3rd 5-pin JST Power connector included
QDEC pinout corrected to be 1:1 (error on pre-production version meant that a reverse cable was needed)
Fuse on board (5A populated, could use 3A depending on application.)
B3RB- Base Mechanical Frame Assembly.
This assembly video is showing how some of the mechanical parts go together. Some of these are performed during the assembly steps by the user. It is included here for archival completeness.
Note the MR-B3RB-BMF (Base Mechanical Frame) includes some M3 screws in the side plates that will be replaced with thumbscrews in the full kit.
Link: https://a360.co/4bVC8pm
B3RB is a kit of kits
MR-B3RB is a kit of kits. That means it is built up as a series of other part numbers that are packaged together to define few different sub-kits and final kits. This allows for a mix and match approach internally to provide few different final variants. Only the final part numbers are available for sale on NXP.com, but you may find references to the sub-kits and internal kits in the documentation. In case this becomes confusing, we thought it best to explain the internal and external names here.
Most Mobile Robotics part numbers/name will start with "MR-"
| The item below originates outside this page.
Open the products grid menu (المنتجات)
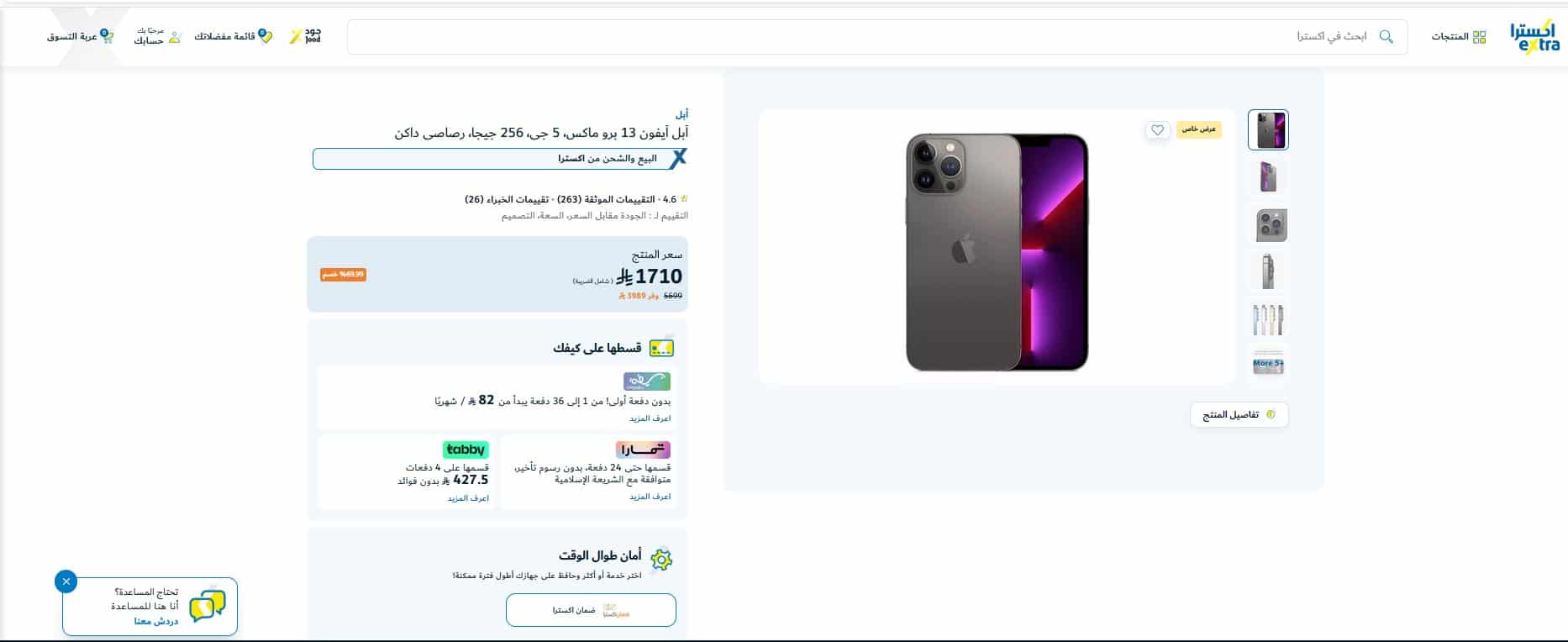Image resolution: width=1568 pixels, height=642 pixels. 1459,37
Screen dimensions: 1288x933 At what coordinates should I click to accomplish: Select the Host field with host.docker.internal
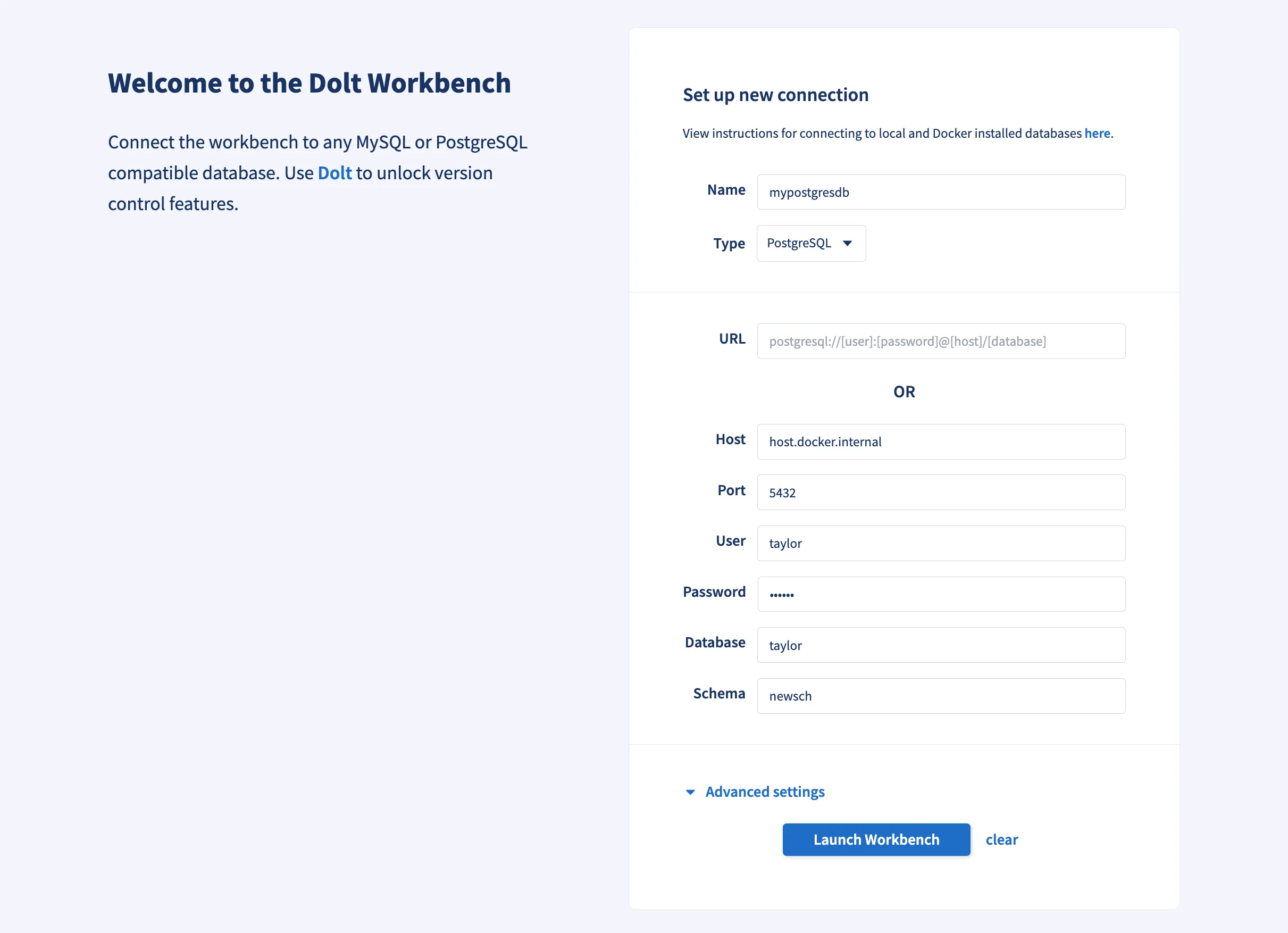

The following part number/naming are internal and not normally for sale separately.
MR-B3RB-BMF, "BMF"
Base Mechanical Frame
RC model, Motor/ESC/Encoder, Metal upper frame, RGB LEDS, partial cables/wires. MR-B3RB-PDB
MR-CANHUB-ADAP
Adapter board for MR-CANHUBK344
Adds IMU, regulators, reset button, connectors for GPS, I2C (StemmaQT), RC input, SDCARD expander
MR-B3RB-PDB ,"PDB"
Power Distribution Board
Power in from XT60 battery, regulated power out to boards, connectors bridging motor PWM and encoder and out to CANHUBK344, 5V Power for PWM servo rail
MR-B3RB-MUK, "-MUK"
Mechanical Upgrade Kit
Pretty upgrades with plastic front, rear, side plates, covers for LEDs, mount for Camera, Lidar "arch", decorative top cover, skirts and thumbscrews.
MR-LIDAR-STL-27, "Lidar"
Lidar
Model STL-27 Lidar and cable
The following part number/naming are the assembled kit of kits that include the following. Other variety of kit combinations may be available in the future with different names, check https://www.nxp.com/mr-b3rb or https://www.nxp.com/mr-buggy3 for orderable part numbers
MR-B3RB-S
Small (Standard) Buggy3 RevB
MR-B3RB-BMF + NavQPlus incl. Camera, MR-CANHUBK344, MR-CANHUB-ADAP
MR-B3RB-M
Medium (Main) Buggy3 RevB
MR-B3RB-S , MR-B3RB-MUK GPS, LIDAR
MR-B3RB-(-Other, -MAX)
Other configuration mix of components will follow similar naming.
Please request for specific needs. We are considering additional kits for specific competition, and a -MAX kit with everything and anything that could connect. (BMS, RADAR, UWB, Long Range Radios etc.)